My theory is that programmers choose to use languages like Python and Ruby for their personal projects, despite their weaknesses, because these languages are more fun to program in. Since programmers tend to work on these projects at night and on the weekends, they will probably be asking questions related to their projects during these times.

Fortunately, the results supported my hypothesis. A plot (made u
sing Python) of the relative number of questions asked per day of the week is shown below. The values were computed by calculating the percentage of questions asked for each topic relative to the total number of questions being asked. This controls for the overall drop in traffic to on the weekends.

Python and Ruby both have a sharp rise on the weekend, while C# and Java both fall off. The fall of C# is quite a bit more pronounced than that of Java, but the effect is still clear. Another interesting note is that the two "workweek languages" both have a rise in activity on Mondays. Maybe programmers leave work Friday and continue to mull over problems at work during the weekend, then ask their problems early Monday morning.
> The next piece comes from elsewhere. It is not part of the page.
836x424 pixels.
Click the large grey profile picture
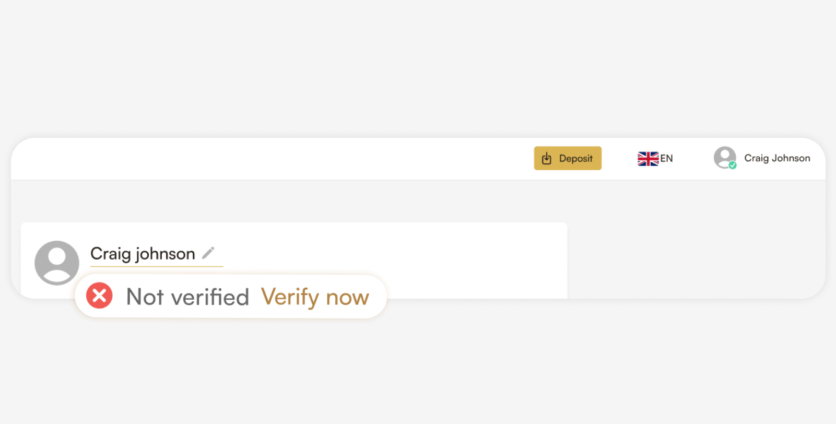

Even though the relative activity of Python and Ruby rises on the weekend, it is still important to note that C# still sees activity around three times higher. This shows that there are still more people using C# than Python on the weekend, just not as many as during the week.

I'm not too sure exactly what the implications of these results are. Let me know what you think.


Gian said...

(I already posted this on the thread on HackerNews, but I decided to add it here as well for the purposes of discussion):

This seems to assume a fixed number of programmers, all of whom program during the week and at the weekend.

My guess would be that it's much more likely to be two largely disjoint sets:

Professional programmers at work during the week, and amateur programmers who have other day jobs (e.g. school or non-programming jobs) who are more likely to be programming during the weekends.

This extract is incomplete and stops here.